As of PowerShell 3.0, a module is automatically imported when a command from the module is invoked. This was a brilliant on Microsoft's part; however, it did require that modules are located in a location where PowerShell looks for modules by default. Makes sense. You can see those locations by running the following command:

$env:PSModulePath -split ';'

Is there a reason you'd rather not use one of the paths stored in the above environmental variable? That said, I'd keep your code out of the "C:\Windows\System32..." path. The other options are better: "C:\Program Files\PowerShell\Modules" (AllUsers) and "C:\Users\tommymaynard\Documents\PowerShell\Modules" (CurrentUser). Depending on your PowerShell version/OS, those path could be different. You won't need to write an Import-Module command into a $PROFILE script if you get the module into a preferred location. Maybe you already know this, but maybe not.

You're not going to get Install-Module to write to any of the $PROFILE scripts.

$PROFILE | Select-Object -Property *

Well, not by default anyway. You could write your own Install-Module function, that runs PowerShellGet's Install-Module function, and includes writing to various $PROFILE scripts. The problem is that you'll need to include logic so you don't blow away the contents of someone's $PROFILE script if it's not empty, and only append to it.

Seriously though, this is turning into a lot of work, when you could drop the module into a location where PowerShell can find it on its own.

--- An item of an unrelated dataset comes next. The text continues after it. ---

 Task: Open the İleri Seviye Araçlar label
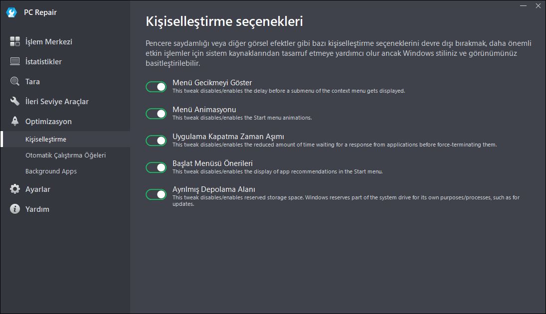[x=57, y=101]

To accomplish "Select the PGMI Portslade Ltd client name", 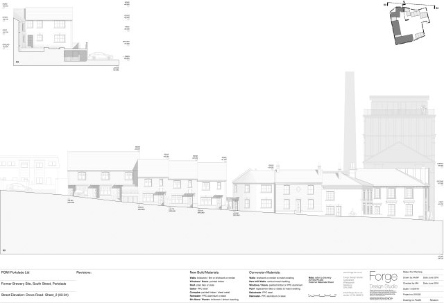I will point(17,272).
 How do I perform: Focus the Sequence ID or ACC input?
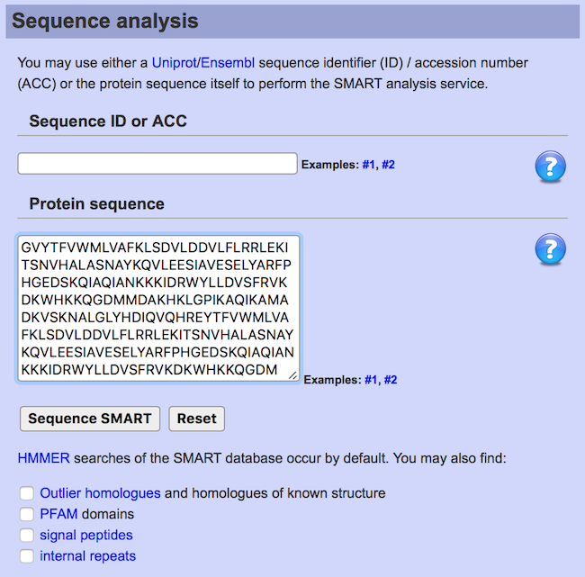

Edit: It just occurred to me, you can add a value/path to the $env:PSModulePath environmental variable. It's a single string with semi-colon delimiters:

$env:PSModulePath.GetType().Name

Therefore, it'd look like this:

$env:PSModulePath += ';C:\Another\Path'

That's great and all, but again how might you stage this, right? It takes you back to the write-to-all-the-$PROFILE-scripts problem,... although you may be able to update the variable via Group Policy Preferences. Again, probably better to just relocate your module.